╭─ The input
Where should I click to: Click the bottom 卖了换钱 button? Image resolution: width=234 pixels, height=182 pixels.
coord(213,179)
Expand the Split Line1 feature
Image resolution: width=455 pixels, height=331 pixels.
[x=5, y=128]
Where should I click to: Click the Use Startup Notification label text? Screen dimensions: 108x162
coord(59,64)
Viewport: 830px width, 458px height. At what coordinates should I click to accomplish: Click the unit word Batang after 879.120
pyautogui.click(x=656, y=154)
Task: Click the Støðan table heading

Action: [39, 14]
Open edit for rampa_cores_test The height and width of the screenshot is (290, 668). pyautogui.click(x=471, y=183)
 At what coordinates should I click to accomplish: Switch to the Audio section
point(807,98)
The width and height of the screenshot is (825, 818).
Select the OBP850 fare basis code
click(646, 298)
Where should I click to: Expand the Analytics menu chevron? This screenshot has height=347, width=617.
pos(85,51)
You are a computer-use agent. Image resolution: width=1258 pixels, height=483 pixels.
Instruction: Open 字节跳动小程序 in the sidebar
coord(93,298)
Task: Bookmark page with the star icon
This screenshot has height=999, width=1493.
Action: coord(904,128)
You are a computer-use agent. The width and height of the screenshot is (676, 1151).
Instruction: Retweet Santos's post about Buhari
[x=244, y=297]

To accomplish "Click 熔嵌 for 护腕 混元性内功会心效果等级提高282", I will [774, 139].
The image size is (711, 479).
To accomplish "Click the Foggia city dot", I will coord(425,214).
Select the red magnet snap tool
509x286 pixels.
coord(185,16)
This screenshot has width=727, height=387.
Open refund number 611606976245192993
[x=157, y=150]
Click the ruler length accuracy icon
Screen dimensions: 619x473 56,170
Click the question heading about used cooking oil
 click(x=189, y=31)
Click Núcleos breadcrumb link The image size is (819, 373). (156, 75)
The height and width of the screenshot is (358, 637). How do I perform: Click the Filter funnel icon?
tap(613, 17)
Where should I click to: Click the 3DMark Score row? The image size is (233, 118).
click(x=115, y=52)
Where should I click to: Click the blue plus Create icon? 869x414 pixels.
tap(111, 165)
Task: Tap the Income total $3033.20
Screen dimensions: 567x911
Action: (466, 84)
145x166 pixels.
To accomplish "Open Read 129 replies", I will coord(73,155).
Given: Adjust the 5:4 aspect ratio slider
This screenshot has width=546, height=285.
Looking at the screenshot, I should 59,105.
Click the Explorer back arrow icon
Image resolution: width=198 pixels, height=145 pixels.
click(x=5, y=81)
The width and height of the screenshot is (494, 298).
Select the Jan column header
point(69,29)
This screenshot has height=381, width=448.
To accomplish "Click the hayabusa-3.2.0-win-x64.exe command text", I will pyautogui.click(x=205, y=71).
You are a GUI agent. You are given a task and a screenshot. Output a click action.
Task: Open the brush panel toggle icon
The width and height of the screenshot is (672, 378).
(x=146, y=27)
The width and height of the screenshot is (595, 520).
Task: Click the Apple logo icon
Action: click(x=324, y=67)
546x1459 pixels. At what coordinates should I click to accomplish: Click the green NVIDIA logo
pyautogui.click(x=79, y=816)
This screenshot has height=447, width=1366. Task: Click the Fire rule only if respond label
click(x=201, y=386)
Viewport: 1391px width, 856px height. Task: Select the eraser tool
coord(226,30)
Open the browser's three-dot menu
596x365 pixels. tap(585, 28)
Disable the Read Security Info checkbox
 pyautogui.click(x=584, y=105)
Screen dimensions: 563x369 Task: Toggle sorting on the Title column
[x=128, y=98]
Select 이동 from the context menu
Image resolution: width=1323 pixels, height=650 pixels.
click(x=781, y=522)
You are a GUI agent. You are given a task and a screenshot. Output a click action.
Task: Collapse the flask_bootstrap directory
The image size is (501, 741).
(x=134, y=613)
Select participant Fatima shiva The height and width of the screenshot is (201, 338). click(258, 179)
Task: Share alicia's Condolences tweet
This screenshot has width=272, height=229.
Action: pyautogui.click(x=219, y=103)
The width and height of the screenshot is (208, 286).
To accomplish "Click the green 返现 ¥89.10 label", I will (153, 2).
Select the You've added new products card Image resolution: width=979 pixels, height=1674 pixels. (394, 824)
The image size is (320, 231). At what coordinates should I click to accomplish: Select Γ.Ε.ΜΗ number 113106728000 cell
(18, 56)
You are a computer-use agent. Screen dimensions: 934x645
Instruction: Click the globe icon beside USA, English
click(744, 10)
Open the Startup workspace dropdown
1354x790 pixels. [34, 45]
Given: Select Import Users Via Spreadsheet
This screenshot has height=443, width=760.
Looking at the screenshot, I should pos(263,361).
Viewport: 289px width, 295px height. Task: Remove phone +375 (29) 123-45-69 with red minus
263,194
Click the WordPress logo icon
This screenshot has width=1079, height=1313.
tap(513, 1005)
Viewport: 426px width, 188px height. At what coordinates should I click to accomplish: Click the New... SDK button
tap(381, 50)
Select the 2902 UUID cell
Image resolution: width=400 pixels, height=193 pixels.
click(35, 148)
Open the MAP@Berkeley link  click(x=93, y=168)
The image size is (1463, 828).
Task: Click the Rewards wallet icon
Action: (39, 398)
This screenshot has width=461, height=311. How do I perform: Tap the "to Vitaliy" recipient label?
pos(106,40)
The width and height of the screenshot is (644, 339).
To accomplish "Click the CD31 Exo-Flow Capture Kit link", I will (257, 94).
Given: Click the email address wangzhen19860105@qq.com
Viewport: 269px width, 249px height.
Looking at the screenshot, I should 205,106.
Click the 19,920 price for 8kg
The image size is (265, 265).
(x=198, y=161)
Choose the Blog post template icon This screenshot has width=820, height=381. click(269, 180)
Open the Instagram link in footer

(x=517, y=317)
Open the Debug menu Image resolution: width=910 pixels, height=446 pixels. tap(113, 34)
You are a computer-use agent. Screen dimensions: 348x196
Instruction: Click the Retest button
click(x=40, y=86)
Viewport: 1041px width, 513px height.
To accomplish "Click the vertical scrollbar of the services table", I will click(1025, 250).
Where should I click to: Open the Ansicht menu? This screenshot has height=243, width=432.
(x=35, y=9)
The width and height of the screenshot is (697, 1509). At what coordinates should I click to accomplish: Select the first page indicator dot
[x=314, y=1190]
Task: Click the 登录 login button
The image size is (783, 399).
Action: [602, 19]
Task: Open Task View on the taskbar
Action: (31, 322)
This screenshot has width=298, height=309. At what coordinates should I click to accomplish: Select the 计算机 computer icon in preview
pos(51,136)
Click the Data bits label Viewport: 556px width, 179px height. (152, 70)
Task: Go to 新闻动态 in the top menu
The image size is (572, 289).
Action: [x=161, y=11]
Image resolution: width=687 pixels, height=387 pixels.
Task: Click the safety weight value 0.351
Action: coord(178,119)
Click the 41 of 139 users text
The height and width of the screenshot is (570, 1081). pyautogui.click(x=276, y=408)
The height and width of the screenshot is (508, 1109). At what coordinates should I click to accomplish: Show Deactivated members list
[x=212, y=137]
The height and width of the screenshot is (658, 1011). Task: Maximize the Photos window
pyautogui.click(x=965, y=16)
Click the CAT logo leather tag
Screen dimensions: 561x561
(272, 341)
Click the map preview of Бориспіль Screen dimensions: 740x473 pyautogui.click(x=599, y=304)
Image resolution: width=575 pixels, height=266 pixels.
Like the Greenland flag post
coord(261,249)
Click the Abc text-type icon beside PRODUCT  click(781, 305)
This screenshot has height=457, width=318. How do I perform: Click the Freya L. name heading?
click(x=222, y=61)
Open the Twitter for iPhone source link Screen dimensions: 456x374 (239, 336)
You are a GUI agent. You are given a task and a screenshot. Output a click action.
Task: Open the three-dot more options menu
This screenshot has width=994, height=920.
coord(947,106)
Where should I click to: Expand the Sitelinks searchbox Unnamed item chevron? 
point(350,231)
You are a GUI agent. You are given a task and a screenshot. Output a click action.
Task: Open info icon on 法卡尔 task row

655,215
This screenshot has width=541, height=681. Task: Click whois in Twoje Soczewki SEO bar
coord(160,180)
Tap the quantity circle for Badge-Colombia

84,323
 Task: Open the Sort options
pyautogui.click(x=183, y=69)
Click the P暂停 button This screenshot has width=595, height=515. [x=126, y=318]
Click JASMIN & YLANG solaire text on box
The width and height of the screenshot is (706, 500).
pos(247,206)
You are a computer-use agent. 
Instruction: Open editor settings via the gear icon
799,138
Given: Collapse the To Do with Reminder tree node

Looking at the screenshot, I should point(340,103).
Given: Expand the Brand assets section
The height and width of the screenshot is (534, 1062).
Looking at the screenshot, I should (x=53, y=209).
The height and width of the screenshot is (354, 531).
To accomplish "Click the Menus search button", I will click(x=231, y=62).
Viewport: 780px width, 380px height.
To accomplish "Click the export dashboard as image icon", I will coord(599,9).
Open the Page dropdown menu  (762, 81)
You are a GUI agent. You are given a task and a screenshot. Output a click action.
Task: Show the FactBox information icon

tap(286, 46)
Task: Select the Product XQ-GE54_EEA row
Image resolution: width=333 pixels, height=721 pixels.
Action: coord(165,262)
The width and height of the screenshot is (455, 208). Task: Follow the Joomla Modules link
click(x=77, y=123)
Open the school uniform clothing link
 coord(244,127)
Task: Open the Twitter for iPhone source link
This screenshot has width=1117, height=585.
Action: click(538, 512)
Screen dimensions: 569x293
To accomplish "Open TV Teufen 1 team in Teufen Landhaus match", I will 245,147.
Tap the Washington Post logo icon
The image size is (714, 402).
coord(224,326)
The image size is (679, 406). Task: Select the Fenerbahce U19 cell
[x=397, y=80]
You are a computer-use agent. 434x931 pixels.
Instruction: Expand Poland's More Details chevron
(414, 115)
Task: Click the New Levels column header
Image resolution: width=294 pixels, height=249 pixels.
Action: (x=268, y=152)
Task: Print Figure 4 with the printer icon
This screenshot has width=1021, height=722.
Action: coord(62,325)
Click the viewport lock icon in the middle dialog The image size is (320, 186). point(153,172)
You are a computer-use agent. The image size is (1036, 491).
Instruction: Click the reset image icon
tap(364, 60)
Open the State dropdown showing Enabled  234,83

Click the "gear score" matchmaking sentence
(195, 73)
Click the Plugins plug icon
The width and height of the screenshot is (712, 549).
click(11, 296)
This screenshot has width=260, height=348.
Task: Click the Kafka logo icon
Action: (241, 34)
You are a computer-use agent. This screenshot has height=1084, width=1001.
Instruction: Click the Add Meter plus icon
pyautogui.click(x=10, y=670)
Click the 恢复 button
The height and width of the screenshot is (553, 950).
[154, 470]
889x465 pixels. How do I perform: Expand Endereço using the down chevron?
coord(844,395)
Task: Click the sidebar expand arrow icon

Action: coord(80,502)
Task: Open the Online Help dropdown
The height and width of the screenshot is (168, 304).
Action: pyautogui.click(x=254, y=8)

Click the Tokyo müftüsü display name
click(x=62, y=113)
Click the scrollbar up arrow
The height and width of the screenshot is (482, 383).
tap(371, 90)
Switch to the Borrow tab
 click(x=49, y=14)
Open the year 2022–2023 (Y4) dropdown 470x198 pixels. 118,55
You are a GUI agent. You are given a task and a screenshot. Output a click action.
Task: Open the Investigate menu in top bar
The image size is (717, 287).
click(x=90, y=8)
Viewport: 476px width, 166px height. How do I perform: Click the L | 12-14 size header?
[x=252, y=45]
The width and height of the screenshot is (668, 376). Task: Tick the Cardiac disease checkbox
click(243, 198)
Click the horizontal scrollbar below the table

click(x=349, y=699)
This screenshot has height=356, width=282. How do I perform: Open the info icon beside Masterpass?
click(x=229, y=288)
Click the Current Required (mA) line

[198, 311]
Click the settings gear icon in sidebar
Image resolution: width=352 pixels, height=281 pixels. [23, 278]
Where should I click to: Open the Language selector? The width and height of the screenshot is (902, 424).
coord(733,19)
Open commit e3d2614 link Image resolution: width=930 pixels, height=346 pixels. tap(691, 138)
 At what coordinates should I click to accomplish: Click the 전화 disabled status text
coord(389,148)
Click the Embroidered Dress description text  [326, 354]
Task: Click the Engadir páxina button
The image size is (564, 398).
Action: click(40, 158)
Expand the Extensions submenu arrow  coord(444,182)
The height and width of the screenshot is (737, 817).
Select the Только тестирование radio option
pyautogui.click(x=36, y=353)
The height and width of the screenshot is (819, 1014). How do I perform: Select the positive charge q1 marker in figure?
╰─
▶ _Work request_: Whatever else the listing above holds, retype exactly only the lines from the one containing "Instruction: Click the Retest button" to the one containing "Task: Go to 新闻动态 in the top menu", both ends kept.

▶ _Answer_:
Instruction: Click the Retest button
click(x=40, y=86)
Viewport: 1041px width, 513px height.
To accomplish "Click the vertical scrollbar of the services table", I will click(1025, 250).
Where should I click to: Open the Ansicht menu? This screenshot has height=243, width=432.
(x=35, y=9)
The width and height of the screenshot is (697, 1509). At what coordinates should I click to accomplish: Select the first page indicator dot
[x=314, y=1190]
Task: Click the 登录 login button
The image size is (783, 399).
Action: [602, 19]
Task: Open Task View on the taskbar
Action: (31, 322)
This screenshot has width=298, height=309. At what coordinates should I click to accomplish: Select the 计算机 computer icon in preview
pos(51,136)
Click the Data bits label Viewport: 556px width, 179px height. (152, 70)
Task: Go to 新闻动态 in the top menu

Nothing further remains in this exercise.